19年前、当時の清里にあったフレンチレストラン「Bois Vert」(ボアベール)というレストランに1ヶ月ちょっと住み込みでアルバイトをしたことがある。
いま振り返ってみても、そのレストランの外観も料理も素晴らしいものであったし、今同じ風にお店を作ろうとしてもできないと思う。
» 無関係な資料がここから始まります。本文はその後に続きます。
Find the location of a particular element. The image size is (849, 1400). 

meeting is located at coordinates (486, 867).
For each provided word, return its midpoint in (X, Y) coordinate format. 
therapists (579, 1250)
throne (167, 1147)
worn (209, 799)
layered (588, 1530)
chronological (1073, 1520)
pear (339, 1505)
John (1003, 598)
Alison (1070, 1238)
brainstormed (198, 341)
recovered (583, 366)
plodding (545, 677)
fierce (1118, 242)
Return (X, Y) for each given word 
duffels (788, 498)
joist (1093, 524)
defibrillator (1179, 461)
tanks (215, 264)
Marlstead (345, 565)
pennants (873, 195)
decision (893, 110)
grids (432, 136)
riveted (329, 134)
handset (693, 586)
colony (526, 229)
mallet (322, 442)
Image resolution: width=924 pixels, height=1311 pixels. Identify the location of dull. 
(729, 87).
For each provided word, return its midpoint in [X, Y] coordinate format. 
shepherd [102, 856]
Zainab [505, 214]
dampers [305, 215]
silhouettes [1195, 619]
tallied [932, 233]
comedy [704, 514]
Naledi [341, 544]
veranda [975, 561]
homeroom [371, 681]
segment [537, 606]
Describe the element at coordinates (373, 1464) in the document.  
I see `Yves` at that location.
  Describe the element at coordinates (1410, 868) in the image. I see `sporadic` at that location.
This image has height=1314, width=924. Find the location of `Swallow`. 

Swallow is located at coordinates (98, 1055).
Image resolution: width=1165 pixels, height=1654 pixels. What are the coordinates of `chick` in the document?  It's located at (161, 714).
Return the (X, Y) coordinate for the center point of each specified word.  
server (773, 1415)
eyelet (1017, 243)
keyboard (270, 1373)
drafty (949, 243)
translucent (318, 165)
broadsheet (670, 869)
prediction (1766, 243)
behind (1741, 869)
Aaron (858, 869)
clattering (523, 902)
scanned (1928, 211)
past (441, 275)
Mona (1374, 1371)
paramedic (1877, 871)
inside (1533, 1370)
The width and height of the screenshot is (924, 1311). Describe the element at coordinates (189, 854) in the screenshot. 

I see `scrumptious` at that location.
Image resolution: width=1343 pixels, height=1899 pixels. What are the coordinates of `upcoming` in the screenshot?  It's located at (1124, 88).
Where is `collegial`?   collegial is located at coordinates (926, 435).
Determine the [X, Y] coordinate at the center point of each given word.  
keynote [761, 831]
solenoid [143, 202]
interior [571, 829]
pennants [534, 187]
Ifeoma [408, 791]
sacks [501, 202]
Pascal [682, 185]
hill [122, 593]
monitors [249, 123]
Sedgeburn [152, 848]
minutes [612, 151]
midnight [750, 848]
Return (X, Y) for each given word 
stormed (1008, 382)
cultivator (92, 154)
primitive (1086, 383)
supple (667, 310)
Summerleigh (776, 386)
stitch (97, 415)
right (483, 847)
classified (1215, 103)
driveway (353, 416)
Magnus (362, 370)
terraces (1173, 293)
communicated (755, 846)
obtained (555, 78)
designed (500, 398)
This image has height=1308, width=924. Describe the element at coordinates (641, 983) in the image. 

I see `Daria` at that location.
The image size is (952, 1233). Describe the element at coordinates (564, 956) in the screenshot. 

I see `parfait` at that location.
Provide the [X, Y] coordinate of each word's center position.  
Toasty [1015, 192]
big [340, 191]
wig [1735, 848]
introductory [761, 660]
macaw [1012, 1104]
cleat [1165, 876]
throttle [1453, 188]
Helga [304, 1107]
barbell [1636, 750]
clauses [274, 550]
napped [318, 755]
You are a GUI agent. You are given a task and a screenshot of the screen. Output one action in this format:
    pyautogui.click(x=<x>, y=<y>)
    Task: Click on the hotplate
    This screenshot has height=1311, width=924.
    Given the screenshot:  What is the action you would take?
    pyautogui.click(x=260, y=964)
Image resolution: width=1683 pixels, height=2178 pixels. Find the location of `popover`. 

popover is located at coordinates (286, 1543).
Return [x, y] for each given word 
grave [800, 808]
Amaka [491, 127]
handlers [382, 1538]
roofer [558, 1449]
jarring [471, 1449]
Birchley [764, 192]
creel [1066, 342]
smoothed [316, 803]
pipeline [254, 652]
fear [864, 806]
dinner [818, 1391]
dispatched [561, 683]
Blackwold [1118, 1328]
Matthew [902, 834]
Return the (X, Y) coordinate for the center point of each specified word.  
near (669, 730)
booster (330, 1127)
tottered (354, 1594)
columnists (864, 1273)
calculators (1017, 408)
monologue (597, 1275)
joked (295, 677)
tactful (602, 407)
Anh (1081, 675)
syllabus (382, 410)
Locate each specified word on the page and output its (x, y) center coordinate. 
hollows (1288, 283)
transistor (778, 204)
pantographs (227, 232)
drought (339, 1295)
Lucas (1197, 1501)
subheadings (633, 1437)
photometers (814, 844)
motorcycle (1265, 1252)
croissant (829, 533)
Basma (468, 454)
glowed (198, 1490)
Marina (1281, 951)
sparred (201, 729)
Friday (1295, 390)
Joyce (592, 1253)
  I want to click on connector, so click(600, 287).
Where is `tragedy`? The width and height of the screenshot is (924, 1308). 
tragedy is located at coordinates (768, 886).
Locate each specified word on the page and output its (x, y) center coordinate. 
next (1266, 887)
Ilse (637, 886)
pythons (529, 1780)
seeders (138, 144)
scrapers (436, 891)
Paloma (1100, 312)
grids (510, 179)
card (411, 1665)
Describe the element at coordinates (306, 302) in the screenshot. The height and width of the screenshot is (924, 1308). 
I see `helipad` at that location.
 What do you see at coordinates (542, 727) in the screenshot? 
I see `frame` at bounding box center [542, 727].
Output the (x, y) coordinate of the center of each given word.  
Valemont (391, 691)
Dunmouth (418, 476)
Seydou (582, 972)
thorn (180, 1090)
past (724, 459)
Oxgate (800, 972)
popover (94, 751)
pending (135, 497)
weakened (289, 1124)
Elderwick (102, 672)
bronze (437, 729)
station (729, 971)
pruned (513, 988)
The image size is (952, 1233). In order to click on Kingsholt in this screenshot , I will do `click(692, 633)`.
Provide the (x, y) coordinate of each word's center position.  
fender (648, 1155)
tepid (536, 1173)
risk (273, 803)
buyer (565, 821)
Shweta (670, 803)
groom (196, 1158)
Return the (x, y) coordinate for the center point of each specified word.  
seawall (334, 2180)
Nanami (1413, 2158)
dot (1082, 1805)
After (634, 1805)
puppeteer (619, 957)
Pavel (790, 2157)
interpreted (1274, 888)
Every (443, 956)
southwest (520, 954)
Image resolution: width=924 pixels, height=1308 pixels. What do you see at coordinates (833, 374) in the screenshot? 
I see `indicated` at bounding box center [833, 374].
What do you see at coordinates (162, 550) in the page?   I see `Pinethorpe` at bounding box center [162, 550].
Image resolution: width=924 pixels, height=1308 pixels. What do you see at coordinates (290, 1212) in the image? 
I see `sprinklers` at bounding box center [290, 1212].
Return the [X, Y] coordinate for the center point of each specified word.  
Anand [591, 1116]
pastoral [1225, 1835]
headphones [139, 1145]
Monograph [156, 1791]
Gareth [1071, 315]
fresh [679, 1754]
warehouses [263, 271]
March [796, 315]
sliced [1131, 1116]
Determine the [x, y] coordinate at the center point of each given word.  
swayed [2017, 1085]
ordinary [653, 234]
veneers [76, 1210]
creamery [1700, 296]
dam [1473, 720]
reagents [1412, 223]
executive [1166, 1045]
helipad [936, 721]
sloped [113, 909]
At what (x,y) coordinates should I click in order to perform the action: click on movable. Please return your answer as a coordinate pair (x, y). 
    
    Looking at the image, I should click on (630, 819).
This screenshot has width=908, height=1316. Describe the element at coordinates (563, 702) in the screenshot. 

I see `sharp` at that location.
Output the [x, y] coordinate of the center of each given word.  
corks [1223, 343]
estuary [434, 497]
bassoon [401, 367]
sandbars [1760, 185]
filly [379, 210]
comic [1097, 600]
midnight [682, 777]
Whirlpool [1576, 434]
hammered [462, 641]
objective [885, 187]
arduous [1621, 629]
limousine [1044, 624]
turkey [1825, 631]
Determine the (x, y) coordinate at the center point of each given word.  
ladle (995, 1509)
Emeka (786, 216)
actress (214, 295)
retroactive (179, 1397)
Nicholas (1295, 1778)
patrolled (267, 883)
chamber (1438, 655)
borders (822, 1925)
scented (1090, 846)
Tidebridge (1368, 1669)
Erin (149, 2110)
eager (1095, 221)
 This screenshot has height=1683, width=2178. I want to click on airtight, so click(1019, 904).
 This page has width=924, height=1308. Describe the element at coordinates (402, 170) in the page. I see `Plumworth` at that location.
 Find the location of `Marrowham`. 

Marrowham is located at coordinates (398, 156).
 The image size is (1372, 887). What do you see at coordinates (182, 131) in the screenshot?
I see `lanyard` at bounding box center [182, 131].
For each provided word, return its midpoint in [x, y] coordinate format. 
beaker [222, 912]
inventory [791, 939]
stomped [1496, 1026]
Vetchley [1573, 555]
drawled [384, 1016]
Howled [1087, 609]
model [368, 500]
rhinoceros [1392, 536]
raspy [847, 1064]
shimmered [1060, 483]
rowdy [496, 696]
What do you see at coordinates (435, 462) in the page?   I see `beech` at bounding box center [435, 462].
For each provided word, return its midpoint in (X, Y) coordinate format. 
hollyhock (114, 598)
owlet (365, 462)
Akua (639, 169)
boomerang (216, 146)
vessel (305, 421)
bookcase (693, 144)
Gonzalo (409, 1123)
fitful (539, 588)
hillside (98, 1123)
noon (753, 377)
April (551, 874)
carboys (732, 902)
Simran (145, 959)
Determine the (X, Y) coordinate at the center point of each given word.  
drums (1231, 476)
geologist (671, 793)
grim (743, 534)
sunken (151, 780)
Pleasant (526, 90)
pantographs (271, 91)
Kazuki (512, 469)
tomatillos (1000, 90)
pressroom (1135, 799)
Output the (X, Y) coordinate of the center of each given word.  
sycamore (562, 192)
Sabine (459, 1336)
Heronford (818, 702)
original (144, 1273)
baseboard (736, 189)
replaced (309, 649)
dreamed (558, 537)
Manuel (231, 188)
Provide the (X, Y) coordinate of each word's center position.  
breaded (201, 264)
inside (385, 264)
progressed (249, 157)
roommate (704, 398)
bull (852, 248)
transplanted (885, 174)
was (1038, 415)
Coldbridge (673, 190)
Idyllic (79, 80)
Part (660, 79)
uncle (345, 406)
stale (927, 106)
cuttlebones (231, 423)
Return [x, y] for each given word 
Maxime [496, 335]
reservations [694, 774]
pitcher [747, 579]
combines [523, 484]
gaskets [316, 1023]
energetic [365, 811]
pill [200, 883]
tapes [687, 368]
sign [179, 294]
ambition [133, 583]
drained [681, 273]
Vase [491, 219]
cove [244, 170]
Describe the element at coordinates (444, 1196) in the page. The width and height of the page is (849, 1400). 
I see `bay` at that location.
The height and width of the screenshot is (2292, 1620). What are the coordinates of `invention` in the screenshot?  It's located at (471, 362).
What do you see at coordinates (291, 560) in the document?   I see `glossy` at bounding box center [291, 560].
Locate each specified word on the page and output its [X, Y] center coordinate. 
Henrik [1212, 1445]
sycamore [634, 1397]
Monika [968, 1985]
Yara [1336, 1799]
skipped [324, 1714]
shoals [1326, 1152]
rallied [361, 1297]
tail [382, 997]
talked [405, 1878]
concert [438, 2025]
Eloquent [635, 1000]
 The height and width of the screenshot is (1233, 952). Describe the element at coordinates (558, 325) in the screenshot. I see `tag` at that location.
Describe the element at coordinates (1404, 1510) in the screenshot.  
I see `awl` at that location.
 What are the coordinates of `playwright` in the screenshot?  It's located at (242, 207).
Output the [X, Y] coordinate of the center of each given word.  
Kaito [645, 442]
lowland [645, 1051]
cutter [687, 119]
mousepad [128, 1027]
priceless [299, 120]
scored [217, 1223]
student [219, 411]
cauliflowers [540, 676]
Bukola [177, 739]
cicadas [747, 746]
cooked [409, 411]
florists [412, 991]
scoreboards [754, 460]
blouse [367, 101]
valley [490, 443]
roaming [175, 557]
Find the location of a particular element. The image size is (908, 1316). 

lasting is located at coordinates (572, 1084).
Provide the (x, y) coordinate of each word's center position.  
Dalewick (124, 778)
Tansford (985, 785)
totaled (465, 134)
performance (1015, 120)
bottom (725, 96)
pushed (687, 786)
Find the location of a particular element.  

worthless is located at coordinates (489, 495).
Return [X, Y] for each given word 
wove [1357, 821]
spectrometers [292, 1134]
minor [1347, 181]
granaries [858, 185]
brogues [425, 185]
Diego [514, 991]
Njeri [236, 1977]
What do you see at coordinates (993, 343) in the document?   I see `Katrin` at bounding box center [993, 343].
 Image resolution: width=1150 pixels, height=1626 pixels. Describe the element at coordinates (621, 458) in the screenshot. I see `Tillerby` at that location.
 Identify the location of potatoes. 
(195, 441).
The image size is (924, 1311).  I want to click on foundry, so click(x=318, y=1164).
お店のオープン当初からの数年間ファーストシェフを務めていた方がいる。
当時20歳だった僕は、オーダーミスとなってしまったディナーを後で食べさせてもらえることがとても嬉しかった。
この方がすごいなと思ったのは、オーダーミスになってしまった料理でさえも、たとえアルバイトが後で食べるとしても、後で温めなおしても美味しく食べられるようにと、皿の盛り付けまでやり直していることだった。
料理を食べる人から「美味しい」と言われることへの執着と彼のプライドがそうさせていたのだとも思う。
そして、フレンチのメニューや「美味しいということ」を教えてもらった気がする。
面白いもので、料理が頑張ると、負けたくないという想いがあったのか今で言う「パティシェ」もお茶とデザートに頑張っていた。
それまで、紅茶を飲むという習慣は無かったけれど、きちんとした紅茶の入れ方を覚えると「美味しい」ということを教えてもらった。
今はコーヒーも紅茶も好きだな。
そういう意味では、普通のアルバイトよりもとても有意義な時間を過ごしていたと思う。
今は無いそんなお店から、二つの芽が残った。

「イゾルデ」と「ラビニア」。
一つはBois Vertのあった清里高原にフレンチレストランとして残り、もう一つは東京の学芸大学という駅の近くに紅茶専門店(あとケーキと)として残った。
20年近い月日が経ったけれど、二つのお店のどちらも当時のこだわりと言うかプライドを維持し続けているように見えるのはすごいことだと思うし、真似できるものではないなと思う。
プロというのはそういうことなのかもしれないと、漠然と想像する。。